A l’occasion du conseil municipal de ce 29 novembre, ont été débattues de ce que l’on appelle les orientations budgétaires, dernière feuille de route de la mandature. Comme chaque année il revêt une importance particulière, car il précède l’adoption du budget de l’équipe municipale.
Un document pour piloter l’action municipale, mais qui sur le papier va en s’amenuisant, quand en on passe de 27 pages en 2011 à seulement 12 cette année. C’est dire !
Et cette année encore, le crédo de la solidarité gouvernementale ne faiblit pas d’un pouce dans la tempête quand l’Etat versera 1,5 milliards d’euros en moins aux collectivités locales. On se souviendra qu’en 2011, avec le gouvernement précédent, l’actuelle équipe municipale protestait contre l’Etat qui faisait des économies « disproportionnées » et d’autant plus disproportionnées que les collectivités « ne concourent qu’à hauteur de 0,1 % du déficit public et de 10 % à la dette publique globale » et pestait contre « des mesures d’austérité imposées aux collectivités locales » en évoquant un « Budget de Résistance ».
La Ville de Rouen, que la Gauche n’a eu de cesse de qualifier de surendettée par la faute de Pierre Albertini entre 2001 et 2008 voit depuis son arrivée aux commandes l’endettement bondir de presque 30 millions d’euros même si on nous annonce, heureux hasard, une baisse de l’endettement pour cette année de presque 2 millions. Cette année oui, mais pas les années suivantes.

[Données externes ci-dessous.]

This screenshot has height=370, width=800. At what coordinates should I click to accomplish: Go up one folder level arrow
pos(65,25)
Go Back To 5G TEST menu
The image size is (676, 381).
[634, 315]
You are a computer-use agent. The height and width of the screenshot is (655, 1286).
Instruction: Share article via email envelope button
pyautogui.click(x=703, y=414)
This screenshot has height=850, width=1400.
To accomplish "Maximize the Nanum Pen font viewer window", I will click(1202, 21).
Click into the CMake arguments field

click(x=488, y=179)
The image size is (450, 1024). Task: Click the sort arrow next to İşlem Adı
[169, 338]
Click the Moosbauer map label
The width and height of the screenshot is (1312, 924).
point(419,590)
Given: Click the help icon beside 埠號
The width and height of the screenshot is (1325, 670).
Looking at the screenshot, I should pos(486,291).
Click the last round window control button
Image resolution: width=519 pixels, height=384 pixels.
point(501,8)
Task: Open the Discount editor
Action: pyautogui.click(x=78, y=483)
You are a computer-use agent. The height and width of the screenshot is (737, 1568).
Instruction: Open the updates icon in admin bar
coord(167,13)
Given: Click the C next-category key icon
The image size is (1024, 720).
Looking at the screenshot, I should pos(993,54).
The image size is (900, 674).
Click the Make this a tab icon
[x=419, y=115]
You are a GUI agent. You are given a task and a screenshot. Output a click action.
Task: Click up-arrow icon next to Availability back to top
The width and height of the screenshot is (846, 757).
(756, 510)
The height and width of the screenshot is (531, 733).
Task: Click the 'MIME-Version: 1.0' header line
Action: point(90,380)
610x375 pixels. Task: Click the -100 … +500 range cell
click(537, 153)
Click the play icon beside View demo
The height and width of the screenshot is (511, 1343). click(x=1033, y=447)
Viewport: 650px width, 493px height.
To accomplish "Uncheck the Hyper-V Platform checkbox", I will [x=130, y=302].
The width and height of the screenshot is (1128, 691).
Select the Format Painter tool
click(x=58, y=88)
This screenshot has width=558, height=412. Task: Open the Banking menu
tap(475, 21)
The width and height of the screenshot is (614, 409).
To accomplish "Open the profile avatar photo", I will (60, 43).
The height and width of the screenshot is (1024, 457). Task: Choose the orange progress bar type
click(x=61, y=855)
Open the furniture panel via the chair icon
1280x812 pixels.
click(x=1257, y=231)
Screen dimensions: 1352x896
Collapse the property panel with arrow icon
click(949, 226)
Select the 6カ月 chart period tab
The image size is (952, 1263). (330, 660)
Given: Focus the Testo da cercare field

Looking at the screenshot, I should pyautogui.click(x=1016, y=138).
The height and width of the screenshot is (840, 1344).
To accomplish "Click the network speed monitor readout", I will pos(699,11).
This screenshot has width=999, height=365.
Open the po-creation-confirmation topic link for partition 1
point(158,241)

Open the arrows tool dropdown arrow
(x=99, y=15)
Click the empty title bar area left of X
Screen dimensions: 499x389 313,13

Bref la dette à Rouen en 2013 c’est un peu comme les chiffres du chômage au niveau national, on annonce avec fanfare la décrue sans avoir vraiment une idée du sens de la courbe sur le long terme.
Même si nous ne sommes pas nécessairement d’accord, c’est une question de respect du débat démocratique, quand ailleurs, malheureusement, cela ne se passe pas nécessairement de la même façon.